Aston Martin Dives into the Submarine Business with Project Neptune

Every year, automakers make some phony press release for April Fools Day. Typically, they don’t fool anyone, but Aston Martin’s story about a monster truck competing in Monster Jam was actually almost plausible.

The reason an Aston Martin monster truck was halfway believable is because the British luxury vehicle manufacturer has branched off into some pretty obscure products lately. Porsche, Ferrari, and other exclusive car brands put their logos on apparel and home goods, but Aston Martin designs entire apartment buildings. Mercedes-AMG and Rolls-Royce have their own powerboats (Aston Martin does too), but no other luxury brand has thought of personal transport beneath the surface of the water.

This week, Aston Martin broke new, uh, water with the introduction of its co-developed submarine. Revealed online ahead of its public debut later this year, Project Neptune is engineered by Triton Submarines and designed by Aston Martin for exclusive underwater travel.

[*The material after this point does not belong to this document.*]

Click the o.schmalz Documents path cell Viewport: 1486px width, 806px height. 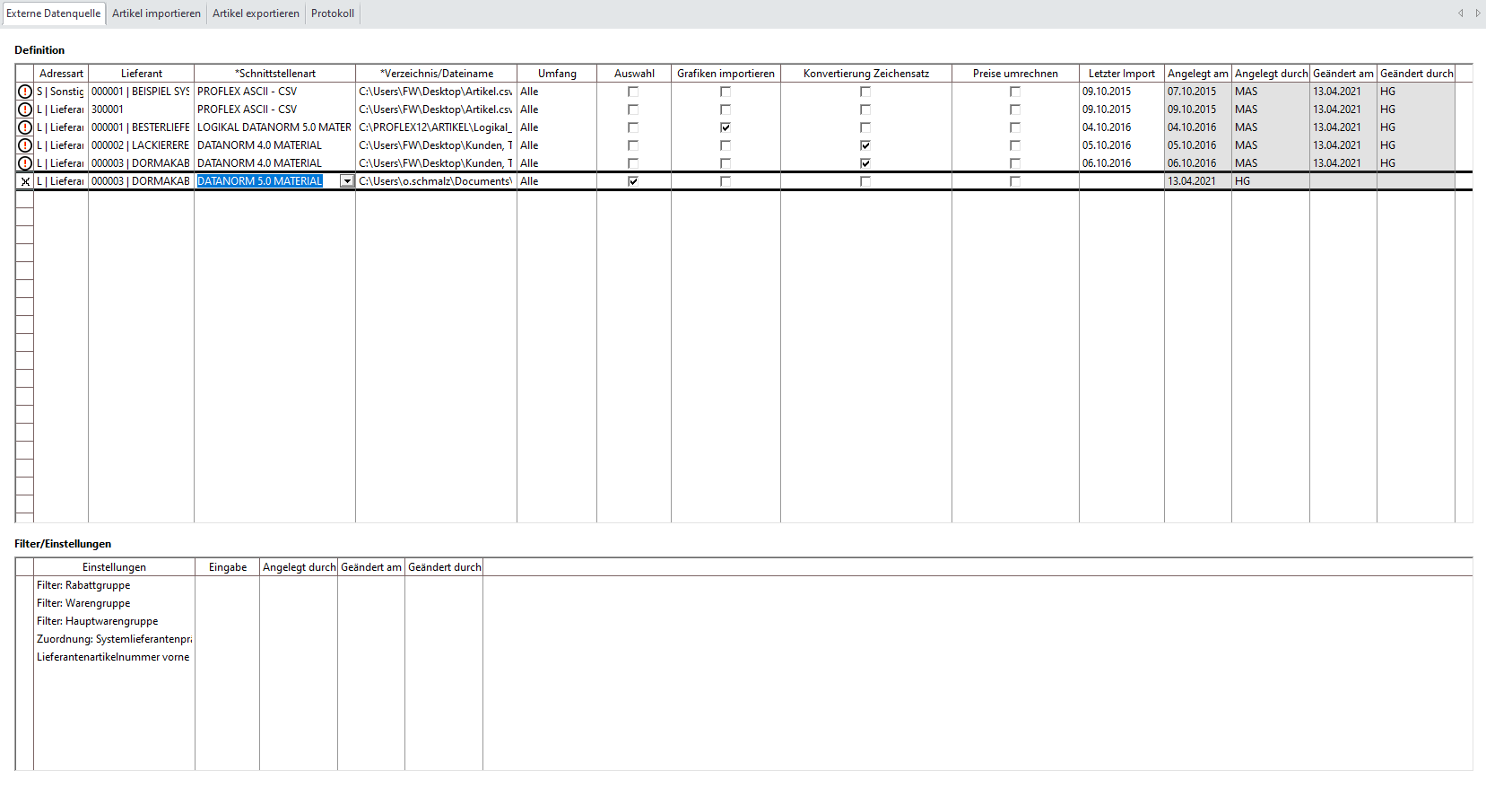click(436, 181)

Aston Martin says the sub has the right blend of performance, beauty, and elegance, while Trident says the craft is safe, reliable and offers its passengers near 360-degree visibility. Project Neptune’s final technical specifications have been announced as well: the submarine will be able to dive to depths of 500 meters and carry two passengers and a pilot. By improving the hydrodynamic efficiency, reducing frontal area, and increasing the power, Neptune will have an anticipated sprint speed over 5 knots and approximately four times the acceleration of Triton’s current flagship, the 3300/3 model.

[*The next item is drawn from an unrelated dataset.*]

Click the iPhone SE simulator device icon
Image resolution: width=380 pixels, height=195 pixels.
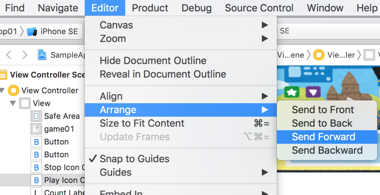(32, 32)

“The exterior design of Project Neptune owes a lot to the pursuit of performance,” said Marek Reichman, Aston Martin EVP and chief creative officer. “As with the Aston Martin Valkyrie hypercar, we have afforded as much attention to the hydrodynamics of the underside as we have the visible surfaces. Some of that detail may never be seen, but its effect will certainly be felt.”

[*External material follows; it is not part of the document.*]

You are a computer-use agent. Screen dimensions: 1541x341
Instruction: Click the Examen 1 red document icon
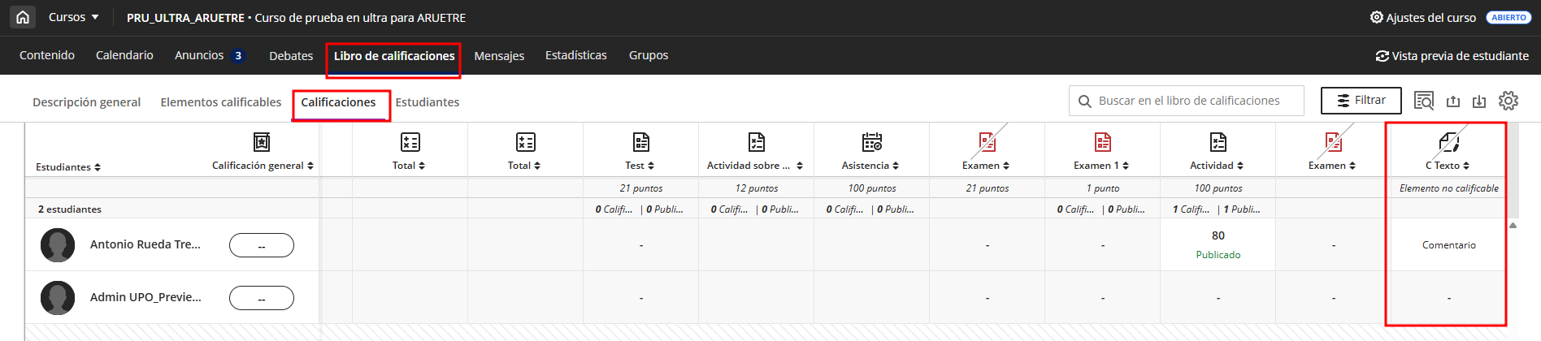pos(1103,142)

Reichman goes on to describe the challenges of building a submarine, including the fact that everything has to be installed through the top hatch and assembled within the small craft. Inside is a mix of typical Aston Martin fare, including rich leather, alcantara, and carbon fiber. Customization options will be available via Aston Martin’s bespoke service, Q.

That all sounds impressive (especially to those of us who know next to nothing about subs), but really, all we care about is whether this little sub will appear in the next James Bond film. We won’t hold our breath, though (because Neptune has a pressurized hull).